読む文章:
「青鯖が空に浮かんだような顔」?太宰治と中原中也のエピソードを詰め込んだ鯖の缶詰風ポーチ
詩人による斬新な暴言を添えて……!
作品だけでなく人間としても魅力的な彼らに感銘を受けて、文豪たちの交友エピソードを詰め込んだレトロかわいい缶詰風ポーチを作ってみました!
みなさま、こんにちは!
歴史と読書が好きなミュージアム部プランナー・ささのはです。
みなさまは「文豪」と聞くとどんなイメージを持たれますか?
「寝食を忘れて文筆活動にいそしむ、常人には理解が難しい複雑な感性を持った人物」でしょうか。
しかし実のところ、文豪たちだってごく普通の人間。
友人宅に居候中、カレーを100人前頼んでみたり、深夜、家に忍び込んだ泥棒を眼力で追い返したり、食中毒対策に熱心になるあまり大根おろしを煮て食べたり……。人々の心を揺り動かす作品を書き残した彼らにも、人間味を感じたり、思わずくすっと笑ってしまうようなエピソードがたくさん残っているのです。

取り組む課題:
1) 次の(a)〜(c)が文豪のエピソードを紹介する文章の内容と合っているかどうか、それぞれ「はい」か「いいえ」で答え、判断の根拠となる本文の語句をそのまま引用してください。
(a) 筆者はミュージアム部のプランナーである。
(b) 友人宅に居候していた文豪が、カレーを10人前頼んだ話が挙げられている。
(c) 食中毒を気にするあまり、大根おろしを煮て食べた話が挙げられている。
2) 文豪のエピソードを紹介する文章を、最後の文の後から書き進めてください。
ここに示す資料は、文豪のエピソードを紹介する文章とは関係がありません。

収集データ:
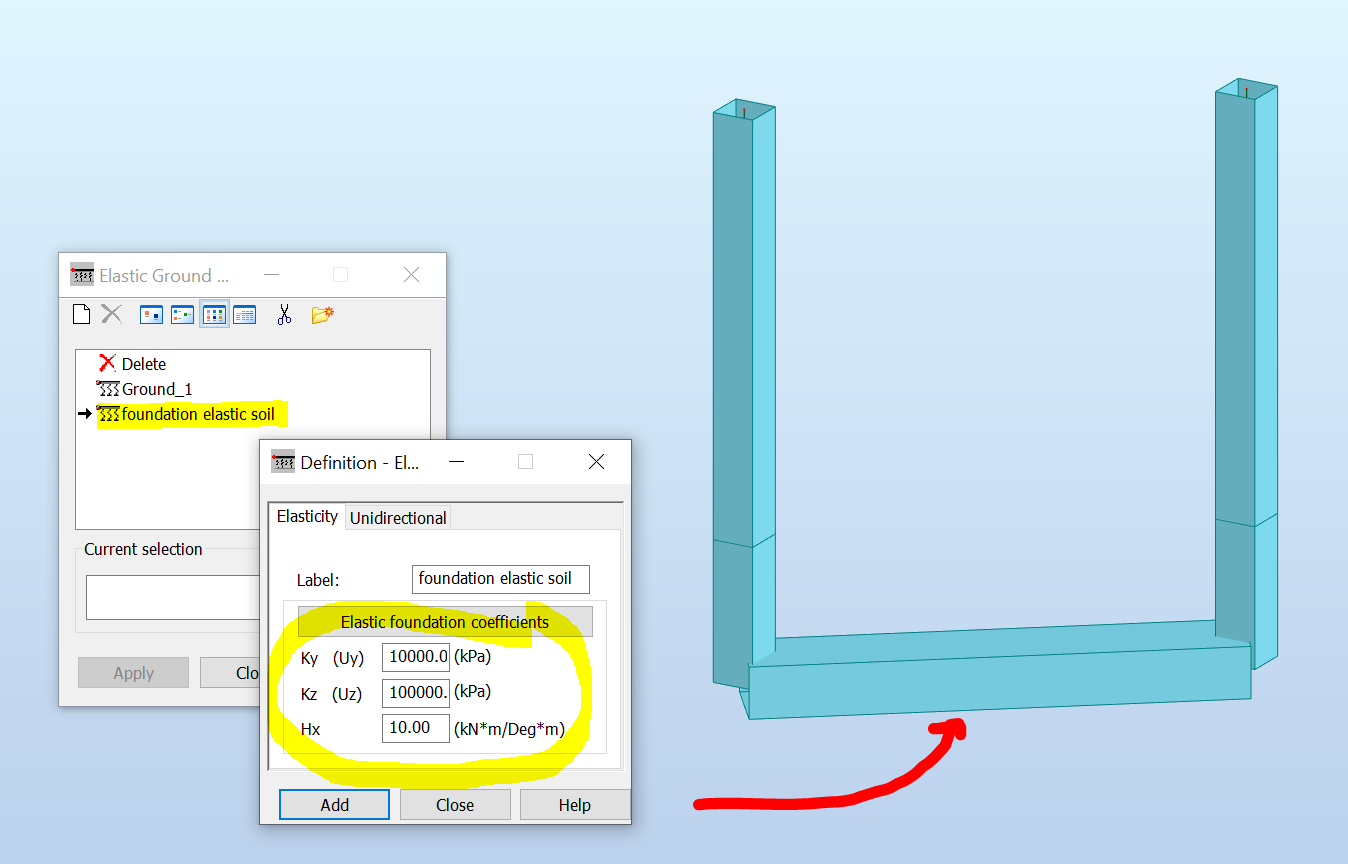Image resolution: width=1348 pixels, height=864 pixels.
Task: Switch to small icons list view
Action: (182, 313)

解答:
1)
(a) はい。「ミュージアム部プランナー・ささのはです」
(b) いいえ。「カレーを100人前頼んでみたり」
(c) はい。「食中毒対策に熱心になるあまり大根おろしを煮て食べたり」

2)
数ある逸話の中でも、私が大好きなのは日本が誇る詩人・中原中也と、無頼派を代表する作家・太宰治の出会いと伝わる、「酔っぱらった中原中也が初対面の太宰治に向かって青鯖が空に浮かんだような顔をしている!と絡んだ」という、強烈な出会いのエピソード……!
~太宰治と中原中也とは~
〈太宰治〉
青森県出身。『走れメロス』『斜陽』『人間失格』などを執筆した、新戯作派(無頼派)を代表する作家。
〈中原中也〉
山口県出身。主に昭和期に活躍し、今は日本を代表する詩人となった。
多くの作品を残したが、生前刊行された詩集は『山羊の歌』のみ。
一見なんの繋がりもないように見える二人の出会いのきっかけは、太宰治らが立ち上げた文芸同人雑誌『青い花』に、中原中也が同人として参加したことだといわれています。あまりにも天才的な「空に浮かんだ青鯖のような顔」発言は、ふたりが東京のとあるおでん屋で顔合わせをした際に飛び出したとか。
しかし、この詩人ならではの斬新な言葉選び、まさしくセンスの塊……!
作品だけでなく人間としても魅力的な彼らに感銘を受けて、文豪たちの交友エピソードを詰め込んだレトロかわいいポーチを作ってみました!
作家といえばホテルなどにこもり執筆に専念する「カンヅメ」、そして鯖といっても「缶詰」……ということで、二人の交友関係をレトロかわいい缶詰風デザインに落としこんでいます。
ポーチのデザインには、知れば知るほど面白い文豪たちにまつわるモチーフを詰めこみました!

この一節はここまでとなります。